The competitors can 'simply' build a new product line without impacting their existing code-base; yes, they can borrow from the existing base and utilise common components; for example the underlying base operating system may be the same custom Linux environment across their products but they do not have to worry about detrimental impact.

And now we have object storage; is integrating object storage just a step too far for the USP. Actually, technically, it should not be a huge challenge but commercially I can see issues. NetApp's object storage is going to be the most expensive object storage in the world! They are going to be competing with commodity disk prices and the only way that they can do this is to trash their own margins.

I think that is going to be painful. it might well be better for NetApp commercially to be able to sell OnTap ObjectStore (not it's real name, I just made that up) as a completely different product but that would mean accepting that the Unified Storage Platform is not the best answer to what may well be a purely commercial problem. Technically and aesthetically it is very elegant but it is it long term practical?

Of course, EMC still have far too many storage products and their sales-team live in a general state of confusion.

Driven by Past Policy

Every now and then, I like to annoy people and point out that much that we are talking about as the future in Open Systems has been done before. And today is one of those days!

I was talking to someone about policy driven storage management and what they described sounded awfully familiar, so I thought I'd do some quick googling and point them in the right direction. I found this series of articles on the IBM website.

It's worth reading up on System-Managed-Storage; there are so many concepts within it which should strike a chord with you especially if you are thinking about what storage is going to look like in the future. And probably like a lot of Bods, you've never had the chance to be indoctrinated into 'the Cult of the Mainframe'.

Data Management – Industrial Light and Magic

Zilla nails it here; too often we are backing up when we should be archiving. We generate so much content which is pretty much Write Once Read Never but it sits there just in case; getting backed-up time and time again whereas it should just go straight into the archive or certainly get moved after a number of days into the archive. Not only will it help with your back-ups, it will save you money.

For example, if you have all your data on expensive filers with expensive software licenses and it is the latter that is the killer especially when the license is based on the capacity of the array not on how much of the licensed feature is used, it would make sense to keep the useage of that array down to the minimum; so get data off it as quickly as possible and onto a lower-cost medium, be it an archive array with minimal features or tape, if you so desire.

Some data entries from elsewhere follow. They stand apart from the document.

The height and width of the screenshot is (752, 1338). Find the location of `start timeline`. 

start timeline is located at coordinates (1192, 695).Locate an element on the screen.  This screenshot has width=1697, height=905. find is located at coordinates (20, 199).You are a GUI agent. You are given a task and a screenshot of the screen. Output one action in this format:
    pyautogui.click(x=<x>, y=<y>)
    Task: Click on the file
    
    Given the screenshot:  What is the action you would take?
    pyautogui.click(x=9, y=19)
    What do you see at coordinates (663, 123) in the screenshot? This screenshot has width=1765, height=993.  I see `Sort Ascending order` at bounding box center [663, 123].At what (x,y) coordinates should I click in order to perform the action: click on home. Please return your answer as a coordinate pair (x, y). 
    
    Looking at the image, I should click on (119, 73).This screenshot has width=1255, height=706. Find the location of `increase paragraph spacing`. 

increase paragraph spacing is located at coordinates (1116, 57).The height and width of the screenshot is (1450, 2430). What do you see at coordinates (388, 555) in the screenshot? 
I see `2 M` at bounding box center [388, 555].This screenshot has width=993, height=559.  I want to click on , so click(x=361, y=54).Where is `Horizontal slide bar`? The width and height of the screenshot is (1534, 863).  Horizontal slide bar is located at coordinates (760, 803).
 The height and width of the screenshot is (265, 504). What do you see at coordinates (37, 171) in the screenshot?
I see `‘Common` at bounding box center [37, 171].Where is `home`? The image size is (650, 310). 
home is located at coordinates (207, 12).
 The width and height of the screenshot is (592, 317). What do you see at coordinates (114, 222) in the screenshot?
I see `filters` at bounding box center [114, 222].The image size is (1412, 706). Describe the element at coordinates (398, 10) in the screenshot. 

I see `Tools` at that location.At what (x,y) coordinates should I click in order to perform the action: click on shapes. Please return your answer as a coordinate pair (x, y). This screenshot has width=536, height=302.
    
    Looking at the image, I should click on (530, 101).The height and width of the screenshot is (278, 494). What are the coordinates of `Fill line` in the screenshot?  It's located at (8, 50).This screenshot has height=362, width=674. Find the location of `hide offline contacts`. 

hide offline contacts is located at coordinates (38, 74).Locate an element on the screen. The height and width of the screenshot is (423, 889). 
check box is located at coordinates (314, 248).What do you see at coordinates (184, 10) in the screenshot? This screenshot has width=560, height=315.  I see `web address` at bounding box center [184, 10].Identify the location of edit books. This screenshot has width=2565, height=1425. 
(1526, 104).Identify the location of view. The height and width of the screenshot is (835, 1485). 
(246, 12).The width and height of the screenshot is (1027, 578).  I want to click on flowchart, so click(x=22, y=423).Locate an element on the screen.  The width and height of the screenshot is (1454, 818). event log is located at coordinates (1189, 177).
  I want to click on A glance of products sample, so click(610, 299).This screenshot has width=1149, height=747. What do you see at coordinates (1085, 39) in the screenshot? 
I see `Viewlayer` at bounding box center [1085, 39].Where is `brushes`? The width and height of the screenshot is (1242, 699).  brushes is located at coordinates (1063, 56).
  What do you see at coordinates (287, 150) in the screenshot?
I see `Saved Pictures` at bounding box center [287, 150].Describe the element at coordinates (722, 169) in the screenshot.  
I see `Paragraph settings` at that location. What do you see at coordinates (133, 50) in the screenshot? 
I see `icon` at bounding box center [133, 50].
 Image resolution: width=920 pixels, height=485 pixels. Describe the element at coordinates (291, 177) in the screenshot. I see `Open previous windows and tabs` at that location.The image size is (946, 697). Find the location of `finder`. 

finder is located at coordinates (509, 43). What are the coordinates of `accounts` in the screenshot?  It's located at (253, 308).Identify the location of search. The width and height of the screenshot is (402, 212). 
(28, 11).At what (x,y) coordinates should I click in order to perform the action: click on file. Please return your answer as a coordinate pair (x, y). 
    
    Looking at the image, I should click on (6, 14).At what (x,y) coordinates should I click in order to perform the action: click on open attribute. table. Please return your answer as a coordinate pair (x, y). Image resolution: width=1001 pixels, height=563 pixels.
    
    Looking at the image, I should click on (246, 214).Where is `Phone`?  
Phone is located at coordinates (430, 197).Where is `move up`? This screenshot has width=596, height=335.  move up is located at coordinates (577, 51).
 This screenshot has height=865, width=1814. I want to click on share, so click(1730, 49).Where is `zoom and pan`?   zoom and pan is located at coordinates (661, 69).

But surely this is the promise of HSM or ILM? Surely this is the thing which has been talked about for years but everyone agrees it is too hard, the ROI doesn't stack up etc? But as Zilla points out, data management doesn't have to be complicated; it can be as simple as deleting what you don't use any more and archiving more. We probably need to look at the tools and continue to simplify but data management needs to become something we talk about a lot more.  

Actually, I wonder if we are going to sleep walk into another issue with VMs; it is going to get so easy to spin a VM up for a quick piece of testing, development or whatever and then people are just going to keep them hanging around, just in case. So it won't just be files we have a problem with; it's going to be whole environments.

Perrhaps we should just stop making things so easy for people!?